Global changes in climate and increased anthropogenic activity are fundamentally reshaping the structure and function of ecosystems across scales. The velocity, scale, and intensity of human impact are irrefutable, yet quantifying the effects of anthropogenic activities in relation to natural ecosystem dynamics can be difficult. Understanding the interaction between human activities and landscape change is of paramount importance, especially as anthropogenic driven land cover conversion and disturbances threaten ecosystem biodiversity and natural resources. Our approaches to natural resource management are challenged when environmental outcomes are embedded in complex socio-ecological systems characterized by profound uncertainties and interactive. Interdisciplinary approaches are thus needed to adequately address contemporary environmental problems and evaluate interactions between biophysical and socio-ecological drivers of change.
The research presented in this dissertation has two broad research foci. First, I explore the linkages between human activity and landscape change in the context of California forests and woodlands. I draw on historical and contemporary forest inventory data and investigate more than a century of landscape transformations in California to understand the drivers of change that influence today’s landscape. By studying the changes in forest and woodland distribution and structure across California, I review the often under-evaluated broad scale influence of socio-ecological factors such as land ownership and land management in contributing to forest densification and landscape change. Second, my work contributes to the discussion of technical issues of data availability and data aggregation when historical data are used in modern ecological analysis and combined with contemporary data. My research links historical and contemporary empirical data through data science approaches in data digitization, data aggregation, data sharing, spatial modeling, and species distribution modeling in order to increase the scope and potential of historical data to answer complex environmental problems. At the core of this work is one valuable and recently digitized historical ecological data collection: the California Vegetation Type Mapping (VTM) Project.
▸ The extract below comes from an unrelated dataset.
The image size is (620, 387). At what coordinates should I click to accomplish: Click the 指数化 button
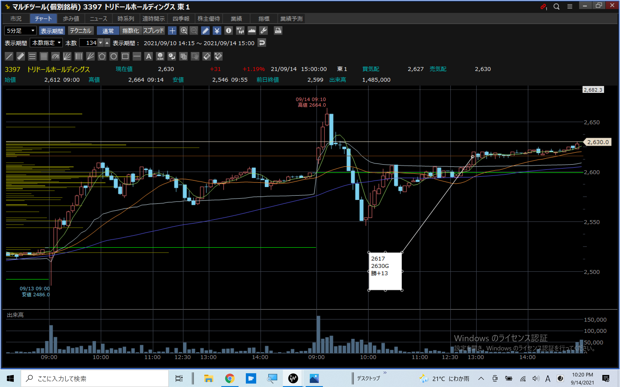(130, 31)
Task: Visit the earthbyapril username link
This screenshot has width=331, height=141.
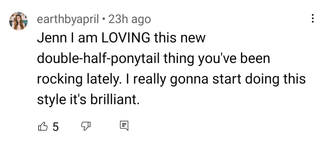Action: (x=68, y=20)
My second chapter is motivated by several recent studies that report climate (i.e. climate water deficit (CWD)) as the primary mechanism of large tree decline and change in forest structure in California in the 20th century. Reflecting on these studies and other conflicting opinions of primary drivers of change, I found very few studies that quantify the impact of land ownership and land management on the quantities of large trees and other characteristics of forest structure. Land ownership has been used to understand the long-term effects of and variation in land management practices; especially when spatially explicit data on management practices are unavailable or incomplete. Thus, in Chapter Two, I explicitly investigate 20th-century changes in forest structure across six ownership classes in California. In comparing historical and contemporary forest structural data I found that declines in large trees and increases in small tree density were consistent across the state, irrespective of ownership boundaries. However, there were important differences in the magnitude of this change. In particular, this pattern is most pronounced on private timberlands which experience up to 400% regional increases in small tree density since 1930. Nearly all land ownership classes experience declines in large trees, however, private timberland and National Park/Wilderness areas experience a significant reduction of 83% and 73% respectively.
In Chapter Three, I investigate the effects of urban development on changes to the distribution of oak species in California. First, by modeling historical patterns of richness for eight oak species using historical map and plot data from the California Vegetation Type Mapping (VTM) collection I examine spatial intersections between hot spots of historical oak richness and modern urban and conservation land. I found that impacts from development and conservation vary by both species and richness. At the state level, the impact of urban development on oaks has been small within the areas of the highest oak richness but areas of high oak richness are also poorly conserved.
In the first two chapters, I discuss the relationship between social and biophysical drivers of landscape change. This kind of understanding of long-term patterns of change requires data availability and the ability to re-use data. Following from these, Chapter 4 discusses preserving history's place in the growing data landscape, I review three approaches to sharing historical data from field stations using principles from data science. To encourage greater use of historical data across scientific disciplines it is vital to make data findable, accessible, interoperable, and reusable (e.g. the FAIR principles). This summary of three important data collections emerging from the University of California showcase the potential for their use in research and encourages similar ventures that use common archival, geospatial, and data science practices to shepherd historical data out of file drawers and into the contemporary digital data landscape.